The Ahwazi environment activists who did not want to be named said that “the environmental conditions have been exacerbated for Ahwazi Arabs due to acute increase in the air pollution intensity when people cannot walk without putting on mask in the street. Last year, at the beginning of autumn, around 20,000 Ahwazi Arab citizens were admitted to hospitals and clinic centers as a result of respiratory disorders within one day but the phenomenon is not briefed here as water-borne diseases such as cholera and Infectious skin diseases broke out in the region causing the condition to get worse than ever”.
They added that “people in Falahya city have lost their access to clean water for drinking and washing because of water contamination with perilous substances and high level of salinity. They also indicated that per month about more than 500 cases with water-borne illnesses and diarrhea incidents are reported in Falahya hospital. In this case, Arab children who attend schools have the highest percentage of diarrhea, cholera and other water-borne diseases due to lack of potable water for drinking and hand-washing adding to absence of sanitation facilities in schools. But, the authorities have not shown any commitment for addressing this dire humanitarian condition and improving the water equality and also constructing basic sanitation facilities like toilets in schools”.
In the meantime, there has been a noticeable dryness of marshes like Falahya wetlands due to Iran’s malicious and deliberate policy. Their policy has been implemented through huge water-diversion projects. In addition, oil drilling in the heart of the wetland has caused widespread oil spills which had devastating effects on the wetlands.
This environmental crisis has also taken its toll on economic sector including agriculture sector which has been hit hard due to shortage of water caused by long-term drought, excessive dam constructions on rivers and water diversion from rivers and pumping it to central Persian regions in Iran.

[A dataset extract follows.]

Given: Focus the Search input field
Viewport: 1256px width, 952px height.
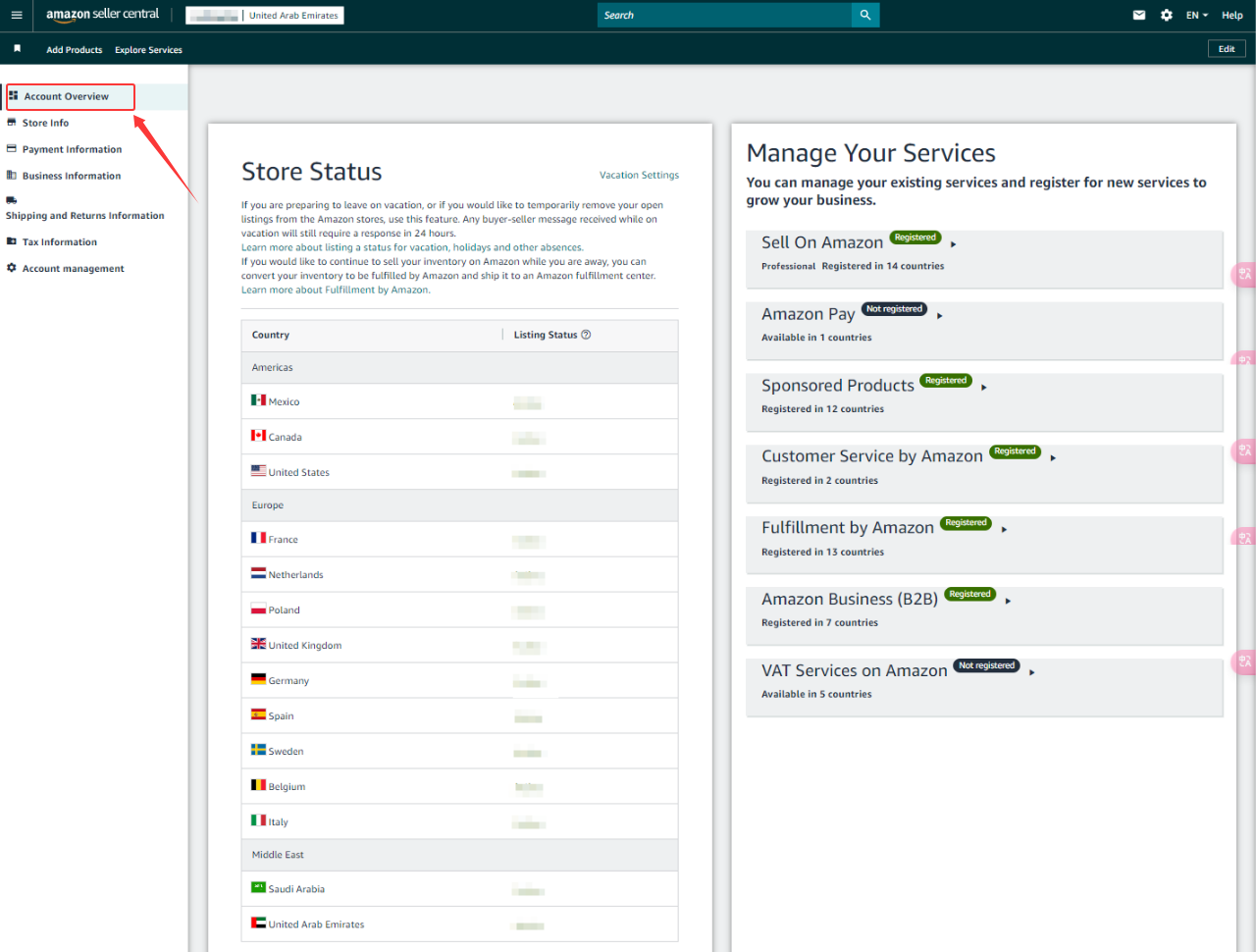Looking at the screenshot, I should tap(723, 15).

In an interview with farmers from Falahya city, they said that “large hectares of our cropland have been destroyed because of restrictions in accessibility to water for irrigation”. “We have lost means for living”, “we have no income to feed our children”, “and our lands are destroyed because of water crisis”.
One of the farmers said that “my land used to be my breath but now I have lost it which means I can neither feed my family member nor my animals like cow and sheep which need fodder and barely every day”. “No water, no land and no livestock can be interpreted of our life destruction”; he said.